• [WORK INSTRUCTIONS]: Wherever the string "Select" appears in the entries below, return the line that holds it.

• [RECORDED DATA]:
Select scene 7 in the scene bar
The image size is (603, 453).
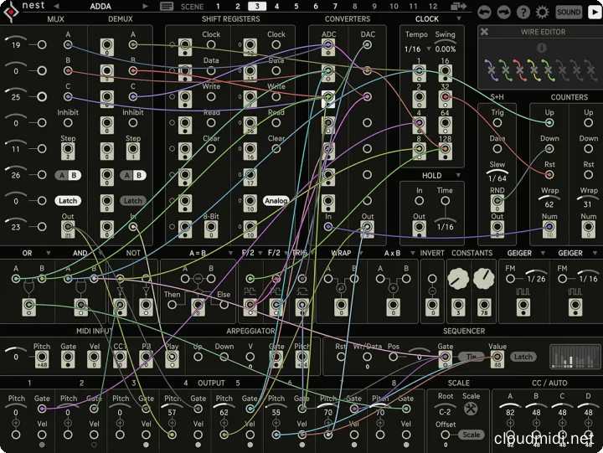(x=336, y=7)
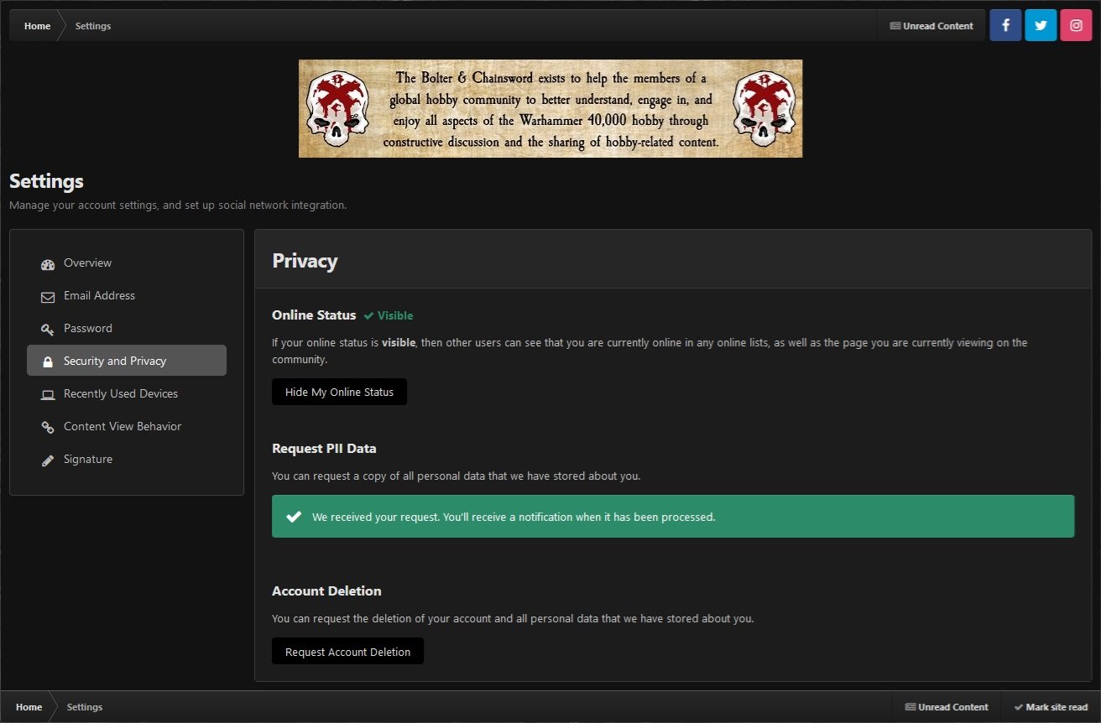The width and height of the screenshot is (1101, 723).
Task: Click the Signature pencil icon
Action: coord(48,460)
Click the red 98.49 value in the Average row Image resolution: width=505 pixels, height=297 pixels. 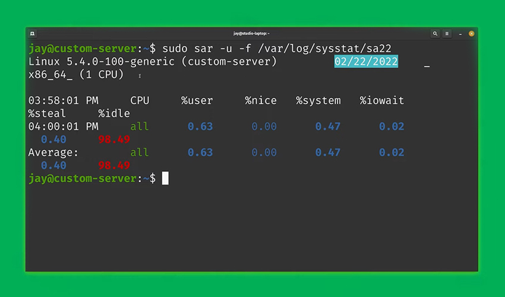pyautogui.click(x=114, y=166)
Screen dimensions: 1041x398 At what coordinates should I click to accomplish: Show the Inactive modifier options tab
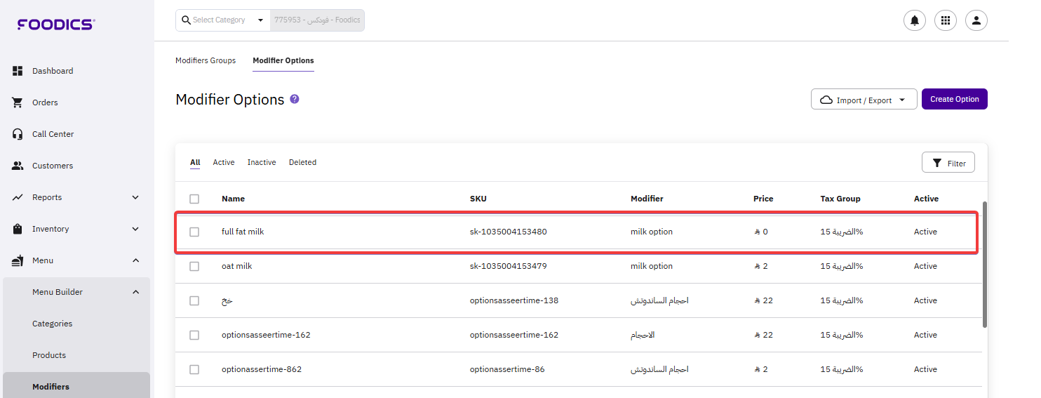262,162
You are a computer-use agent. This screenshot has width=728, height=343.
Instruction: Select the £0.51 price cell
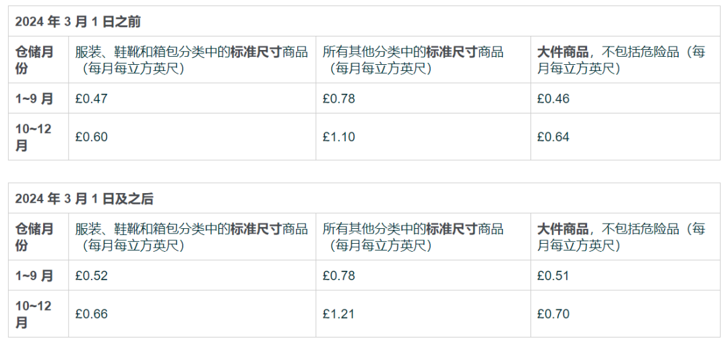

• [SOLUTION TO THIS EXERCISE]:
Select scene 7 in the scene bar
Instruction: Select the £0.51 price cell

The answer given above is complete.